____ Source material

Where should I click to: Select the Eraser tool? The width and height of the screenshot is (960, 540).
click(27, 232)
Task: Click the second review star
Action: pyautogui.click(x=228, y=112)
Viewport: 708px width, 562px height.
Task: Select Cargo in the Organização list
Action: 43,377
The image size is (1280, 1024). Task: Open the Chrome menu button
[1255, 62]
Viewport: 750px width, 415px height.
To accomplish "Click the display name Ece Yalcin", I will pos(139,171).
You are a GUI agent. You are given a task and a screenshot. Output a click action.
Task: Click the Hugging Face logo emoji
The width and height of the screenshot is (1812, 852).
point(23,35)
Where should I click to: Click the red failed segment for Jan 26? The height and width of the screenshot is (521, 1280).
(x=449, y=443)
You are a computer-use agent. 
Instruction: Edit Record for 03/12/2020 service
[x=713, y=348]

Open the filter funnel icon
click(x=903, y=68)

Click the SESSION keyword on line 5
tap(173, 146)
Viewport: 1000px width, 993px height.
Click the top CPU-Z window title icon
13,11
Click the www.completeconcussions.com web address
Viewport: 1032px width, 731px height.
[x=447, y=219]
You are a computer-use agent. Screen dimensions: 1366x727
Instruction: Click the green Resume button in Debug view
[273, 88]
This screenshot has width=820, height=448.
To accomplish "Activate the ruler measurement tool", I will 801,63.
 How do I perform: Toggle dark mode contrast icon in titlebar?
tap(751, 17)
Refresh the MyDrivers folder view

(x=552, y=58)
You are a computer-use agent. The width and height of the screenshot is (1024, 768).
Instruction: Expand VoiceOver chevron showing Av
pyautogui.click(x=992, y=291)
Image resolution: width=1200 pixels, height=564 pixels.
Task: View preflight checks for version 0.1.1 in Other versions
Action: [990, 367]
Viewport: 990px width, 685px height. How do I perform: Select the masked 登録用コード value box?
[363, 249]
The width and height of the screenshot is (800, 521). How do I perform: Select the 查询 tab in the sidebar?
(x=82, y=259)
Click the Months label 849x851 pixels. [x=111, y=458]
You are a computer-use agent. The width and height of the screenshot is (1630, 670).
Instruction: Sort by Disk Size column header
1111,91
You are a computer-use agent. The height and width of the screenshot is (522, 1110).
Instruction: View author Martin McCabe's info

________

## About this exercise:
A complete answer reproduces every line of the records in which the word "accomplish" occurs.

## Response area:
To accomplish "Click the display name Ece Yalcin", I will pos(139,171).
To accomplish "Activate the ruler measurement tool", I will 801,63.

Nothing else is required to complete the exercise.